Occidente verso Oriente:

l’Alto Adige e il Giappone

BOLZANO – Museo Civico – Via Cassa di Risparmio 14

venerdì 12 maggio – ore 18

Vestizione del kimono con conferenza-commento

Tomoko Hoashi – Rossella Marangoni

Rossella Marangoni

Vestizione del kimono

着物

Il kimono (letteralmente “cosa che si indossa, indumento”, da mono, cosa e ki, radice del verbo kiru, indossare), è il costume nazionale giapponese che si indossa in ogni occasione seguendo un preciso codice. Il kimono ha mantenuto la stessa forma originaria che risale al periodo Nara (VIII sec.), epoca ancora sotto l’influenza culturale della Cina dei Tang. Una pezza di tessuto che, chiusa sovrapponendo il lato sinistro a quello destro, forma con l’angolo delle maniche una grossa T. Viene tenuto chiuso dall’uso di una lunga fascia variamente annodata, l’obi. Questo circonda più volte il corpo femminile stringendolo in una sorta di elegante corazza, va annodato a una altezza prestabilita (variabile a seconda dell’età della donna) e legato sulla schiena per mezzo di un nodo la cui forma cambierà a seconda dell’occasione e dell’età di chi lo indossa. Il kimono è costituito da varie parti, ciascuna delle quali ha un nome specifico: hada-juban (abbigliamento intimo), naga-juban (sottoveste), han’eri (colletto decorativo). Ed è accompagnato da vari accessori fra cui i tabi, calze infradito bianche che ben si adattano alle calzature tradizionali, gli zōri.

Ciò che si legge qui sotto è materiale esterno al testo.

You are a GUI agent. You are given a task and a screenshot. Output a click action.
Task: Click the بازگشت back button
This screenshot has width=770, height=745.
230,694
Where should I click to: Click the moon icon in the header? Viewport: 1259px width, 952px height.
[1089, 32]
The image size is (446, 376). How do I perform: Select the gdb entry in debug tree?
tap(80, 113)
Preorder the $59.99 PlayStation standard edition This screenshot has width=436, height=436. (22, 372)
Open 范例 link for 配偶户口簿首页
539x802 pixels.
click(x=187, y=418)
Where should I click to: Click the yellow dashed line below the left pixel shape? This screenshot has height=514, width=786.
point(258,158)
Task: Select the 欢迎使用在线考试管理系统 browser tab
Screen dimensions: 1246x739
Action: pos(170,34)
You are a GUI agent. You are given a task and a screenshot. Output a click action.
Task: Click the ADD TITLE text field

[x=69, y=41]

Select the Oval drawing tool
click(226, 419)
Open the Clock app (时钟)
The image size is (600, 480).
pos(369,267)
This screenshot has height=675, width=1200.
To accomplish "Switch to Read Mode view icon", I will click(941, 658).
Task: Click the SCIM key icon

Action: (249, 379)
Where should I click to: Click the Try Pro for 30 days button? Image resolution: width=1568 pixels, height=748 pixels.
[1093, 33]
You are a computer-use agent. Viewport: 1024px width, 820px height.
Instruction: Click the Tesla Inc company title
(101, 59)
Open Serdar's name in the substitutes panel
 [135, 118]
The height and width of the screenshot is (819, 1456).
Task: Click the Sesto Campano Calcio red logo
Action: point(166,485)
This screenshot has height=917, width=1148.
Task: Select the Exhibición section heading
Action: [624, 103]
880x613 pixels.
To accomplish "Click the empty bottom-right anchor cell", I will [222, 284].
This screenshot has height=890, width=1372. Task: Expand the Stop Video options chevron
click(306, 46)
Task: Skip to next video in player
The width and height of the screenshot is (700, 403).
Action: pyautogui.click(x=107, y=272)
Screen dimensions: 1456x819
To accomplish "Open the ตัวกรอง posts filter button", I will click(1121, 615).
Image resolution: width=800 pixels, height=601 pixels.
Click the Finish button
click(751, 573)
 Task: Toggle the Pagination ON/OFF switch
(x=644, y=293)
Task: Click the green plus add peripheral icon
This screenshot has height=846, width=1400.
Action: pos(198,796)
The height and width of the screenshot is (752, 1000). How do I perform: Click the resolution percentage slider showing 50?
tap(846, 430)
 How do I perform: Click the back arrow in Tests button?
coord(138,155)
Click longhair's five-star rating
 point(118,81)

Ogni donna giapponese, quando indossa il kimono, segue un codice che le permette di scegliere il kimono adatto all’occasione, cui accostare correttamente lo obi e gli accessori più indicati. Questo codice, che potremmo definire una vera e propria grammatica del kimono, si declina attraverso alcune variabili da tenere sempre presenti: il livello di formalità, l’età, la stagione. L’età di chi lo indossa è un importante elemento condizionante la scelta del kimono. Questa determina sia il tipo che i colori e i motivi decorativi. Una giovane donna nubile, in occasione di cerimonie (per esempio Capodanno o la Cerimonia per la maggiore età, il 15 gennaio) indosserà sempre il furisode (lett. “maniche fluttuanti”), o  kimono dalle maniche ampie e lunghe sino a un metro, mentre una donna sposata indosserà il tomesode, con le maniche più corte. Inoltre la posizione del disegno sul kimono è indicativa dell’età della donna: più i disegni sono collocati in basso, verso l’orlo, più si addicono alle donne mature le quali, per quanto riguarda i colori, prediligeranno toni smorzati.

Ma saranno poi le stagioni a dettare la scelta dei colori, dei motivi decorativi, oltre ovviamente che del tipo di kimono, che sarà più o meno pesante. La quantità e la complessità delle parti che compongono il kimono e la lunghezza e pesantezza dell’obi fanno sì che a volte si reputi necessaria la presenza di una persona che aiuti a indossarlo. La vestizione del kimono diventa allora una vera e propria cerimonia il cui rituale rimanda alla tradizione estetica classica del Giappone.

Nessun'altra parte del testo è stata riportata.